Well in the Fallout Universe https://www.youtube.com/watch?v=Kq24DB2X760at least according to Fallout Tactic's introduction. So if we take that at face value, the War in Vietnam turned out differently than it did in our universe. America taking the Vietnam war far more seriously than they did in our universe, I can see America actually clearly winning the conflict early on. Thus no "counter culture" formed an thus no anti-Vietnam songs.
Lonesome Road seemed to hint at hippies:
Hidden Valley also had hippy graffiti. That being said, much as I like them, I don't think songs like Scarborough Fair or For What its Worth would sound right it in Fallout. Part of the humor of the songs is the juxtaposition of horror and Leave it to Beaver-esque camp.
Hippies were mentioned by NPCs in Megaton, who often tell you to "not let them fool you with their hippie crap", so some form of counter-culture did exist.
But it wouldn't have been the same counter culture that happened in our timeline and thus the songs that came out of our counter culture wouldn't exist in the Fallout Universe.

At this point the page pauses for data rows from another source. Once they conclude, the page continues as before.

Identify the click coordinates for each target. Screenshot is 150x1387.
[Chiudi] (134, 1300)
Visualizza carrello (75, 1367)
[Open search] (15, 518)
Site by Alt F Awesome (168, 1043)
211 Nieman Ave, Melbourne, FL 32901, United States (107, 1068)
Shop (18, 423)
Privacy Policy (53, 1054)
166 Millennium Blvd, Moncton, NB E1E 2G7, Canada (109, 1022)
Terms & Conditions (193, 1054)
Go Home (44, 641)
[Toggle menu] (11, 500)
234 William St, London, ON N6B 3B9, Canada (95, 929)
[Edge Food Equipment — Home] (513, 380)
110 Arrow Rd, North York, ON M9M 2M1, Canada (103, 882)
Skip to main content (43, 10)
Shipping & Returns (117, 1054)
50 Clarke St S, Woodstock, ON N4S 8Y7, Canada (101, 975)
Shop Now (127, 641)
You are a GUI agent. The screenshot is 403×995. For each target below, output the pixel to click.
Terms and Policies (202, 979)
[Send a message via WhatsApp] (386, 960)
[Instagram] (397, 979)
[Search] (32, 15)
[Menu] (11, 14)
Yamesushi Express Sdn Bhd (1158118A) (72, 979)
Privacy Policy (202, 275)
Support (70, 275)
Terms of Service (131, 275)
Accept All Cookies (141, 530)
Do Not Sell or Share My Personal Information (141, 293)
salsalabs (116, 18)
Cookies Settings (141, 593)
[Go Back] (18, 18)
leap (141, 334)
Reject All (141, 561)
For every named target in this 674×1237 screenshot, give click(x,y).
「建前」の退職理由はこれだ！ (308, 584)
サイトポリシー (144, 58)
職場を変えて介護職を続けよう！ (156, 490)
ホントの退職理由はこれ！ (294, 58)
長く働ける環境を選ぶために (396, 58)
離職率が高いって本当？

The Fallout Counter Culture might have been something that formed much later in the Fallout Universe or it didn't take off like it did in ours and just stayed a fringe culture that grew as the Sino-American War expanded.
Fallout's 4's intro tells us that by around that time "people woke up from the American dream." Realizing that they were running out of resources and so on. Fertile ground for a counter culture to grow from. The ideas of peace and love, don't trust the government and use less resources and all that hippie stuff would take root with a world falling apart.
I still like to think that America actually went to congress and declared war on Vietnam like the intro of Fallout Tactics says and won it early on.
The way I understand it, the only reason we only have very old 40's-50's songs in Fallout is because those songs were on old 78 speed records, which had fallen out of use long before the war and were stored in deep forgotten basemants, safe from the bombs. As such, while there were almost certainly many thousands of songs recorded in later years, they were lost in the fires and EMP waves.